The penultimate track on the album, ‘Secret Lover’, is laden with Arctic Monkeys esque electric guitar distortion, which ignites the danger of the lyrics, “underneath the sheets, maybe we can meet”, “I know that there’s another, be my secret lover”. We see a different side of Grennan lyrically, ‘We’re young and having fun, tell me how this could be wrong’. Grennan’s final solo track on the album is ‘Sweet Hallelujah’, which revels the showcase of his voice, the glorious held notes of “Hear the angels sing Sweet Hallelujah”. The lyrics are again about finding strength, “So take my hand and lead the way, find your courage, find your lion”, subtly tying itself back to the meaning of ‘Lighting Matches’.
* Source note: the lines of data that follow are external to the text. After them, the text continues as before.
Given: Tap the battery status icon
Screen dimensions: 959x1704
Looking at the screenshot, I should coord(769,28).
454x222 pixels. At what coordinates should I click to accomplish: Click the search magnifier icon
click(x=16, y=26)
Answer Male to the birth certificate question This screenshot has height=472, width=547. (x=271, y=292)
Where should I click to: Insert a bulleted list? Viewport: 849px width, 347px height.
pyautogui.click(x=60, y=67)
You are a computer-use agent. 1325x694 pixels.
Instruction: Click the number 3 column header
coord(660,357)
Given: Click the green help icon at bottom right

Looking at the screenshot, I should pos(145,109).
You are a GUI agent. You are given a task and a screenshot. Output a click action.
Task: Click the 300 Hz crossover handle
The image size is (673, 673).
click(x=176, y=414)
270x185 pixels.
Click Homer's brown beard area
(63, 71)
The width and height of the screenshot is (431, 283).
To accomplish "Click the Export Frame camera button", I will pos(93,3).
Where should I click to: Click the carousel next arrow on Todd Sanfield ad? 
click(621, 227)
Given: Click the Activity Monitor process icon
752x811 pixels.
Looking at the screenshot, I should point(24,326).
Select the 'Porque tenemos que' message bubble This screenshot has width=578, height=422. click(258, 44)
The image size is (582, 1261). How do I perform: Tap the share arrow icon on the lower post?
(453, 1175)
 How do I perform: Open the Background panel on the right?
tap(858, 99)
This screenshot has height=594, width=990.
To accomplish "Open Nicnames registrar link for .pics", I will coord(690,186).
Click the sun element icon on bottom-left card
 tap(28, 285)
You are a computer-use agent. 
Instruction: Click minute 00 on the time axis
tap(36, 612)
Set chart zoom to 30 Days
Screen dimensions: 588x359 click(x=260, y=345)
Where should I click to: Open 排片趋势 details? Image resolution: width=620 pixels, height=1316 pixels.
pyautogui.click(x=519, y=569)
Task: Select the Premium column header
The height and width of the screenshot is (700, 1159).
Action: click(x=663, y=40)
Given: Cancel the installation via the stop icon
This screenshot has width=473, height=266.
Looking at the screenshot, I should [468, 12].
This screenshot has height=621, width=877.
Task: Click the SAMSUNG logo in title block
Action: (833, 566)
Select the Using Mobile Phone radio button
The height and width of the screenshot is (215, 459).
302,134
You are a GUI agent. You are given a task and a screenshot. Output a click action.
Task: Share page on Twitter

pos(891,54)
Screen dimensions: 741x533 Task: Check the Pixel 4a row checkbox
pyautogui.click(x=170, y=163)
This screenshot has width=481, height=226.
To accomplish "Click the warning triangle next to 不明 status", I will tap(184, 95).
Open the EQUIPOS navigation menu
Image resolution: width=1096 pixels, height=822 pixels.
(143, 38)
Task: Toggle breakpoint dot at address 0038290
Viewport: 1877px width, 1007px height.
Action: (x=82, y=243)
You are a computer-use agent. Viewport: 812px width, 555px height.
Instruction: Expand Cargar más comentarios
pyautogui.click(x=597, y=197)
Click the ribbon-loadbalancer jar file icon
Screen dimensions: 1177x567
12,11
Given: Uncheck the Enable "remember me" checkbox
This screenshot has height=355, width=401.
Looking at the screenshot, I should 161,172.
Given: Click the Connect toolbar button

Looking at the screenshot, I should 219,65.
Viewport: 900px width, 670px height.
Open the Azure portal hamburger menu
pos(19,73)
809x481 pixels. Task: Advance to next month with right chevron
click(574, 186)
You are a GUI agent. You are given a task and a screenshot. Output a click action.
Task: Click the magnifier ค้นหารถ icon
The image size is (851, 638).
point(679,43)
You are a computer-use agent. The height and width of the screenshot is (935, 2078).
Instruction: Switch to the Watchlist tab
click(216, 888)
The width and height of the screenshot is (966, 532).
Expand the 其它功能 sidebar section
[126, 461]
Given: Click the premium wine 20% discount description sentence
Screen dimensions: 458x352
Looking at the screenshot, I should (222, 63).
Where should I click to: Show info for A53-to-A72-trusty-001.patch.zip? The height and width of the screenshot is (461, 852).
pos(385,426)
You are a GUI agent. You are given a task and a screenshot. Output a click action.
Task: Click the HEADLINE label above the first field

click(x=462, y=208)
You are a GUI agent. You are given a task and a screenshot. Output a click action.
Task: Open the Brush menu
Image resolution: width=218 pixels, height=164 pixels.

Although many of the songs on Lighting Matches have the ingredients of ready-made indie hits, the soulful, unique, raw gravelly tone of his voice sets him apart, with lyrics that go deeper than generic hits, subtly intertwining with each other throughout the album. Grennan’s talent is undeniable, and, with such an exciting and well-received debut, it is clear that he will continue to be a prominent figure in the music scene.